ABSTRACT

In 610 Herakleios, exarch of Carthage, sent a fleet under his son, also called Herakleios, against the tyrant Phokas, who had murdered Maurice and been put into power by a mutiny of the army, and whose misgovernment had lost him support in all areas except that of the Blue faction. Herakleios was acclaimed emperor on his arrival and Phokas executed.! Herakleios's fiancee, Fabia or Eudokia, was already in the city, and according to Theophanes they were married on the very day of Herakleios's coronation, 5 October 610, two days later. Herakleios's reign was to be a mixture of triumphal success and catastrophic defeat for the empire. His early years were marked by expeditions attempting to control the great military successes of the Persians. Following Justin II's death in 578, Tiberios and Maurice had prosecuted the Persian war, which Justin's policy of refusing to pay the usual tribute had recommenced, and Maurice had brought the war to at least a temporarily successful outcome. However, Persian power now revived, with a major offensive resulting in the capture of Damascus and Tarsos in 613, and Jerusalem and the True Cross in 614. In 615 the Persian army reached the Bosporos, while Egypt came under attack in 619. From 622 to 628 Herakleios was to be preoccupied in campaigns with the Persians, ultimately with great success, winning back Armenia, Roman Mesopotamia, Syria, Palestine and Egypt.
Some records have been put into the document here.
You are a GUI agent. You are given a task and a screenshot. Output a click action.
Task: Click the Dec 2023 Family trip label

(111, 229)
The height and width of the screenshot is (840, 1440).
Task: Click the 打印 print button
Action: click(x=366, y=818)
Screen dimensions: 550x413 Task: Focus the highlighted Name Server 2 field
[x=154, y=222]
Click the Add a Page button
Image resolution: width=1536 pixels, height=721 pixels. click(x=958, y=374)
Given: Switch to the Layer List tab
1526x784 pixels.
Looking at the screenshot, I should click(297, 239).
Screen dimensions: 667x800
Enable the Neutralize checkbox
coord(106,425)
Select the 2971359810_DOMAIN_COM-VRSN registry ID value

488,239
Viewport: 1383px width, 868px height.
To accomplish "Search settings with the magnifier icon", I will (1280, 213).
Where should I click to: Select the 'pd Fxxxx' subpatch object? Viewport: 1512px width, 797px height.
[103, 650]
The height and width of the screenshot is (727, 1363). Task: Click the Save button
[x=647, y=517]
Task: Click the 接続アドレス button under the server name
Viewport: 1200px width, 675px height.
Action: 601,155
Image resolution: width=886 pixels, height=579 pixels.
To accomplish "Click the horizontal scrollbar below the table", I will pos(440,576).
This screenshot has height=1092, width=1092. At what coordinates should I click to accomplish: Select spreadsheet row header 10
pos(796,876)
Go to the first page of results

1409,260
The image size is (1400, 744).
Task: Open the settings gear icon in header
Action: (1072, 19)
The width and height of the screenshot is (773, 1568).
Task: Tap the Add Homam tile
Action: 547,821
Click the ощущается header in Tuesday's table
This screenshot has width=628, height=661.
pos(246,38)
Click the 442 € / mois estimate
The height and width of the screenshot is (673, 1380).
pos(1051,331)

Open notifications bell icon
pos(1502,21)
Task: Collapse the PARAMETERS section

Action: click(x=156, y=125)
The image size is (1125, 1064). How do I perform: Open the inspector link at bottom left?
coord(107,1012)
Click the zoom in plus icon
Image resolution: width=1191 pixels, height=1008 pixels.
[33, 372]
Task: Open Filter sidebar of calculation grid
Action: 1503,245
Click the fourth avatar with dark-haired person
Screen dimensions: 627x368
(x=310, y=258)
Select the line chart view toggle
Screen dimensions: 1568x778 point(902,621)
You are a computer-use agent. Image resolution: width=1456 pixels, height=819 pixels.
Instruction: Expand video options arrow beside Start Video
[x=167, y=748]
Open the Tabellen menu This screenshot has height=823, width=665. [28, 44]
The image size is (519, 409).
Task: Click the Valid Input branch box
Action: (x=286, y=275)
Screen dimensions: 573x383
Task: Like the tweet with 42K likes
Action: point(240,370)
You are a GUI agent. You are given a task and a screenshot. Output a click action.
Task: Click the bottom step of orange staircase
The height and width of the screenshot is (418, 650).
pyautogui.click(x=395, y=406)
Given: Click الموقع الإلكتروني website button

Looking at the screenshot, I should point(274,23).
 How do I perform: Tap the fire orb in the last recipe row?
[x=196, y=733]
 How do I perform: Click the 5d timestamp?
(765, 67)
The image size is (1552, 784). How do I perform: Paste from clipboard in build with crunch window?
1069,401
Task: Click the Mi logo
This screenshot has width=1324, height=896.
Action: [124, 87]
Unfortunately, in one of the more ironical of history's blows, these territories were to be irretrievably lost to the Arabs from 633 onwards. 2 Furthermore, the empire which remained continued to be rent by ecclesiastical dissension. In an attempt to resolve the schism between orthodox and monophysites which split the empire, Herakleios had proposed the monothelete solution: that Christ had two natures but one will (thelema).3 With the patriarch Sergios's help, this was promulgated through the 'Ekthesis (statement) of the Orthodox faith', published probably in late 638 and posted by Sergios in the narthex of St Sophia. In a vain attempt to head off ecclesiastical debate, the ekthesis forbade discussion both of Christ's will and of the single or dual natures of Christ.4 Monotheletism was to be unsuccessful in uniting the church: the chalcedonians, like the West, reacted strongly against this edict, while it failed to convert a single monophysite.